But what really caught my attention was this sample code on the site that was an actual, living, breathing, raytracer.
After poking around the Internet, I found that this TypeScript version was probably a port from this one written in C# by yet another prominent Microsoft developer.
My code is around 800 lines compared to the smaller size these versions have, 200 and 300 lines respectively. I could work to make the code smaller, but it’s not my intention to publish it or anything, only to use it as a learning tool for better understanding graphics.
So while I didn’t program it from scratch, I think it’s the next best thing for learning how to program a raytracer. I suggest you check that TypeScript code and make a port yourself.
The big question for me was “Why did it take me so long ? ” – besides having the attention span of a new-born puppy, jumping from project to project …
Part of the answer lies in a fundamental aspect of the raytracer: the camera. I’ve noticed that tutorials on raytracers hardly ever discuss camera settings. Camera positions, yes: the front, the up, the right, etc. but not on how to align the rays in their starting positions in order to shoot rays. I was always trying to achieve some form of circular disposition for my rays, naively following a sphere’s natural form, and that failed for some reason. Imagine my surprise when I saw that this code didn’t really care about that.

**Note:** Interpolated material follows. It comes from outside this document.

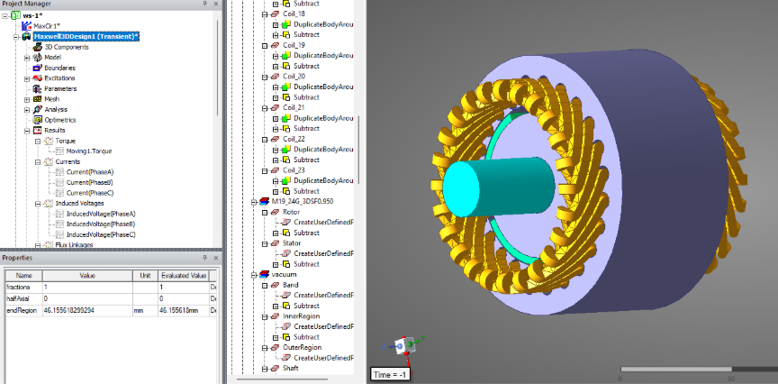Click the Parameters icon in project tree

tap(38, 88)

It is flat based and each ray is sampled equally before rotation is applied to reach the desired angle. Which kinda makes sense since it matches our “camera” view from a flat screen.
The results speak for themselves and I’m quite happy with it because I can focus on the more pleasing aspects of the job: showing off decent renderings, dealing with lights, shapes, etc. Lots of work and study ahead but I never though it was going to be easy.
But regardless of the results, the code does present some challenges in the area of the camera: there is no parameter for setting a precise field of view (FOV), making some of the calculations seem arbitrary – like using 1.5 as a factor for the cross-product result of right and up, or the fact that the results can also be simplified because of an additional division by 2 on the raytracer’s screen operations. Call it a gut feeling but I ran some measurements on the distance between each ray – or theta (θ) in trig parlance – and it is not equal amongst all rays. The current camera has a FOV of about 41,11 degrees. I rendered a 10×10 image and the distance between the two furthest angles from the center compared to the the two closest ones drops to about 91%. When I increased the number of pixels, my tests suggest a more significant drop, down to 87% on a 800×800 image. Is it a “normal” way to set a camera ? The inevitable artifact of rendering to a flat screen ? I guess there’s always room for more personal research.
Lately, I’ve been playing with OpenGL 4.3. This excellent tutorial on matrices in OpenGL really made my day. I could probably apply some of that knowledge on raytracing.